• WHAT YOU WILL DO:
A. In the forum thread, what city does dpdx say Adlon lives in?
B. Please write out the part of the forum thread starting with "## Mark (May" and going on through "Angcuru (May 22, 2003)".

— START OF SUPPLIED PASSAGE —

# the unofficial "all haill adlon" thread



## alsih2o (May 22, 2003)

i am not gonna pretend i know what you did, but thanks so darned much for doing it!


----------



## Krug (May 22, 2003)

Thanks Adlon!


----------



## AGGEMAM (May 22, 2003)

Hail to Adlon. Lord of some tech-o-stuff.


----------



## Aitch Eye (May 22, 2003)

Thank you, Adlon.


----------



## Mathew_Freeman (May 22, 2003)

*Hail the King, baby!*


----------



## dpdx (May 22, 2003)

I'll definitely add my thanks to Adlon for his massive effort.

In fact, in some ways, I wanna _be_ Adlon when I grow up. Major server/IT chops, kickass gaming website (with broadcasts!), and he lives in Fort Myers, FL, where if I win Powerball, I will live, too.

You rock, Adlon.


----------



## fba827 (May 22, 2003)

Thank you Adlon for your extra time put into this.   You have the thanks of an entire community.

Those daemons failing can be a pain, eh? 
I swear, at work we're always needing to restart one (of the many) of them every so often ...

(I hope you're able to put down this stuff on your resume somewhere  -- need some form of recognition that stays with you.)


----------



## Mark (May 22, 2003)

Thanks Adlon, Morrus, PC and everyone who made the downtime bearable and got us back on our feet!


----------



## Angcuru (May 22, 2003)

— END OF SUPPLIED PASSAGE —
— START OF SUPPLIED MATERIAL —

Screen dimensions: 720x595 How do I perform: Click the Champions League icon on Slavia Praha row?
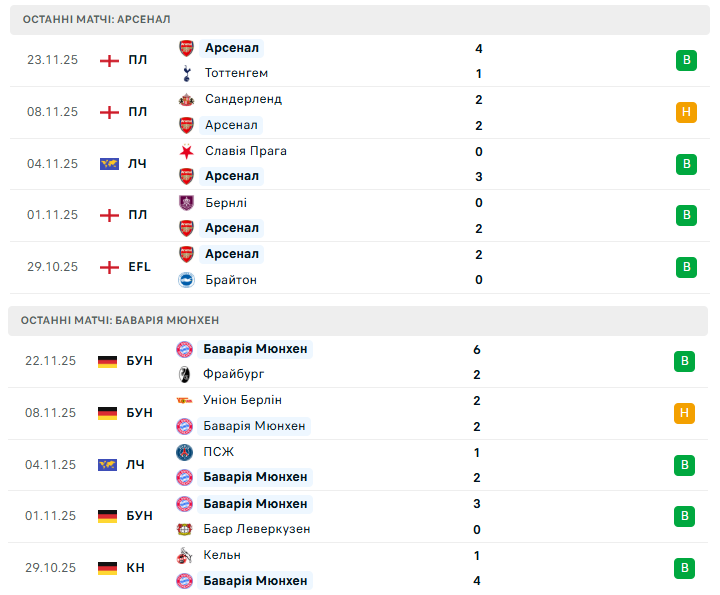click(x=109, y=164)
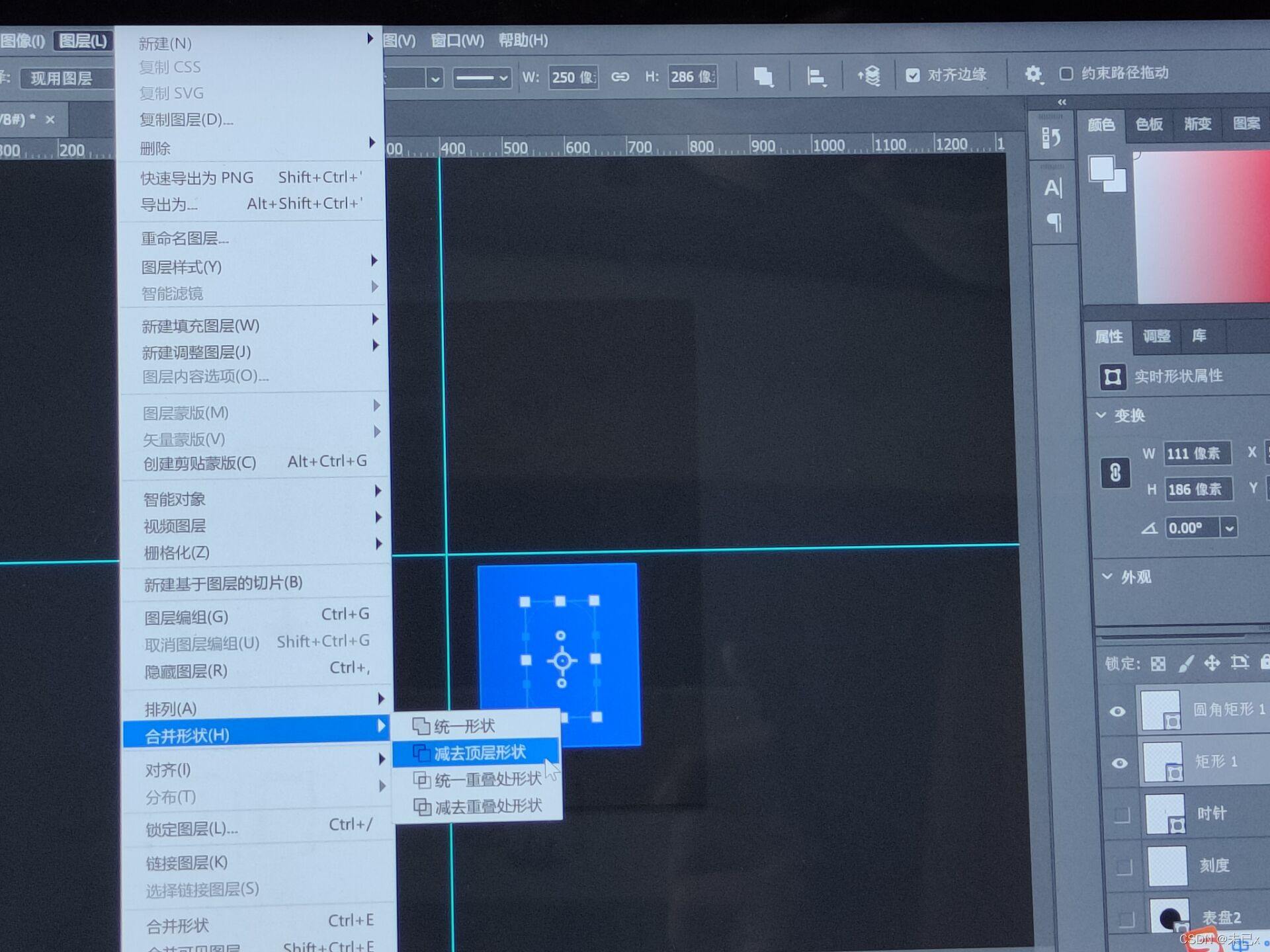Collapse the 变换 section

click(x=1101, y=415)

— END OF SUPPLIED MATERIAL —

• THE SOLUTIONS:
A. Fort Myers, FL

B.
## Mark (May 22, 2003)

Thanks Adlon, Morrus, PC and everyone who made the downtime bearable and got us back on our feet!


----------



## Angcuru (May 22, 2003)